Basically it goes something like this. Suppose the seller has negative equity in a property (typically an income producing property). For example, he owes $400K on a property with a current market value of $350K (a few years ago, the property was worth $500K). As soon as the seller decides to go the short sale route, he typically stops making all payments on the property, while continuing to collect any income. (As a certain mobster once observed, “if you don’t pay your bills, your gross income is your net income.”) Then he brings in a friendly appraiser - possibly the same guy who convinced the bank a few years ago that the property was worth 20% more than its true value, except that now his job is to convince the bank that the property is worth less than its true value. By this or other means, the seller convinces the bank that the value of the property is only $300K. At this point, the bank agrees to take $300K for the property - they do not want to be saddled with the property, and would rather focus on banking.
Now he finds a buyer at $320K. But the deal is that the official sale has to be at $300K, and this is the amount that the bank gets. The $20K is paid to the seller “under the table”. And now everyone is happy. The bank got $300K, which is what they think the property is worth, and they don’t have to deal with this headache anymore. The buyer gets a $350K property for $320K (though this will be partially offset by capital gains taxes on the $20K, when he sells). And the seller is happiest of all - he has turned negative equity into $20K, plus whatever income he picked up after stopping to make payments.

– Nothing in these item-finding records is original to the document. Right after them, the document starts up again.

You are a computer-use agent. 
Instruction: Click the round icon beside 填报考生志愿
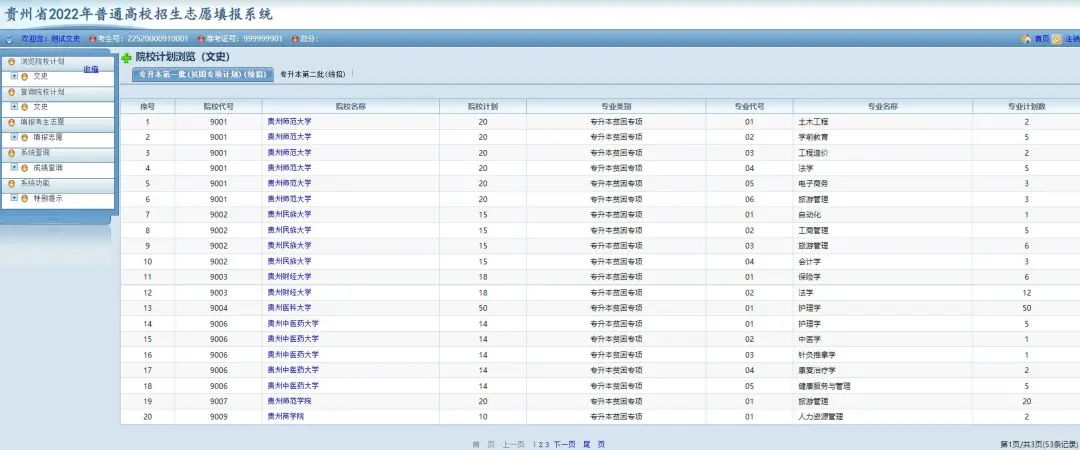pyautogui.click(x=12, y=122)
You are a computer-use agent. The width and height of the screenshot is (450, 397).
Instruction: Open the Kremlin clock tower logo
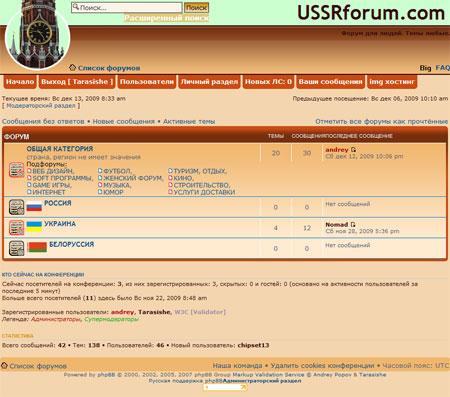point(38,34)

There are a lot of variations of this, involving the roles and relationships of the various players, but this is the basic gist. What I’m interested in is the legal and ethical aspects of being the buyer in such a scenario. It feels sort of like being a fence for stolen goods, but I’ve been told that - depending on the details in a specific instance - it’s not always clear that what the sellers are doing is technically illegal, which might make a difference when dealing with the ethics for secondary participants.
And in particular, one variant is where the buyer does not make any under-the-table payments directly to the seller. Instead he pays an “enhanced commission” to a real estate agent/broker, who, after all, got him this really great deal, and deserves some extra compensation. But the buyer is no dummy, and he understands the game, and realizes that some or all of the enhanced commission is being used to pay off the seller. Does this change things?